When I was asked to write this I was not sure where or how to begin. One thing I do know is how fortunate I have been on this journey for the past seventeen years, starting with my family doctor who noticed an anomaly in the results of my blood tests. When my diagnosis was confirmed by the gastroenterologist I phoned my closest friend from the parking lot, by the time I was home she had researched primary biliary cirrhosis and found patient support groups and a conference!After days of dithering I phoned the Canadian support group resulting in meeting with three other patients and as a result part of my life changed! Learning more about primary biliary cirrhosis from the medical profession and online, meeting other patients, becoming a volunteer. Today, I know the awareness and knowledge I have acquired about primary biliary cirrhosis over the years has helped me to live a full life and to be as active as I wish. Today, I know that volunteering and helping where I can either by supporting a patient or helping raise funds for research gives me a great deal of personal satisfaction.
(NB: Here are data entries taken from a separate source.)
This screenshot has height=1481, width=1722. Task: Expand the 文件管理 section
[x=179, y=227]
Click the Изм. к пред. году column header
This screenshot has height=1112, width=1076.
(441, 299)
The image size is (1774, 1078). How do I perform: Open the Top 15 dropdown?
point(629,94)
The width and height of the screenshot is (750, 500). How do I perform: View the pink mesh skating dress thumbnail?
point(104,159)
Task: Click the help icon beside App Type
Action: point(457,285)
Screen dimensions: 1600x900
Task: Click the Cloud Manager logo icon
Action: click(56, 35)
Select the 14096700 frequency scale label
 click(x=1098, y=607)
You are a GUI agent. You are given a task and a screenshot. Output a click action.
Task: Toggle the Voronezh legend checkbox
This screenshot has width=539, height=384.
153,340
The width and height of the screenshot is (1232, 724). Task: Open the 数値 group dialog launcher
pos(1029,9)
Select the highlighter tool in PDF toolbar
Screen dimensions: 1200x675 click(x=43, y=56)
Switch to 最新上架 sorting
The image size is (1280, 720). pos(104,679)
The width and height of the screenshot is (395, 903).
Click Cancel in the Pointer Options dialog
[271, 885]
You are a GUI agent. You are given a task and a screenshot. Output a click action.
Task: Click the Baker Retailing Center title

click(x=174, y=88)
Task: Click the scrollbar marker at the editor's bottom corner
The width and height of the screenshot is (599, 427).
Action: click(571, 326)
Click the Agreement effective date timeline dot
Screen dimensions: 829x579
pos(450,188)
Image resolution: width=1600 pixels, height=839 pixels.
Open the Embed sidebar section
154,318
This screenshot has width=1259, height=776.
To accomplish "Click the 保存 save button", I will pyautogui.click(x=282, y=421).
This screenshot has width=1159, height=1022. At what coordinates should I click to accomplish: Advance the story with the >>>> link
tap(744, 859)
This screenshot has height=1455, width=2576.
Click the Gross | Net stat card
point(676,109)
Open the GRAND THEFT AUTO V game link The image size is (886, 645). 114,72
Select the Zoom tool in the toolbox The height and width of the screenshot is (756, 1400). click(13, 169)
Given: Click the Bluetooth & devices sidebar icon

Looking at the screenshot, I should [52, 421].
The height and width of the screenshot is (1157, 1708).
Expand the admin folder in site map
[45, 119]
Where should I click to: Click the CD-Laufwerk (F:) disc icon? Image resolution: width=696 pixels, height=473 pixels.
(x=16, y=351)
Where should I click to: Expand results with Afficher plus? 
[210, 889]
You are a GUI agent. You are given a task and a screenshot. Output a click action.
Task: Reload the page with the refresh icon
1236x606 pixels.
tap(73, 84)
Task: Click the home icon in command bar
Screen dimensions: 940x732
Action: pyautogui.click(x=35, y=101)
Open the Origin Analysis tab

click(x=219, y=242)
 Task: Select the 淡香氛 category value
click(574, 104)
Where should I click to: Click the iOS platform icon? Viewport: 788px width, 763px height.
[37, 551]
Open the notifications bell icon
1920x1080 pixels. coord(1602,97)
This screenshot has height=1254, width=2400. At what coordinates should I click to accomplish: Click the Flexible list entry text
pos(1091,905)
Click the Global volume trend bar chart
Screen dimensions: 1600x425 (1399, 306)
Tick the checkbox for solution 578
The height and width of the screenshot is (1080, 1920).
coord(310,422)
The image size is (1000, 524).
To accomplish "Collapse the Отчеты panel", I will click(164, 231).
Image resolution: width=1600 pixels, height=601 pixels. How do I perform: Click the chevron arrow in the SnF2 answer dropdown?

Today, I know the friends I have met online and in person over the years in Canada and in England and across the world have enriched my life.
I was diagnosed after testing in Jan/Feb 2014 by a gastroenterologist/hepatologist and was started on the Urso right away. In June 2014 I opted to have the Fibroscan done in Toronto and that indicated I was in stage 3 of liver fibrosis. A year later, this July 2015 I had a repeat and it indicated I was in stage 2. The specialist told me that I am his first patient to have had the Fibroscans done. He had no answers as to why I would change stages other than “you have to remember that tests are only man’s interpretation” and to wait until I get the results from next July to get a clearer picture of what’s happening. I have a strong faith in what God can do, and your newsletters and information will be very helpful as I continue this journey in life.I’m a Registered Nurse (shift Supervisor) in long term care and worked a 12 hour nightshift last night. I’m finding the 12 hour days to exhausting so I prefer the nights as they are less demanding for the most part. Waking up at 5:00 and then working 12 hours is getting difficult to do. I have a work accommodation for no more than 2 in a row so that is helpful as well. Other than fatigue I really have no complaints 🙂 Yes, I do have an excellent Physician (Dr Murat in Huntsville). He has gone beyond his specific area of expertise with tests and follow-up. I am extremely grateful.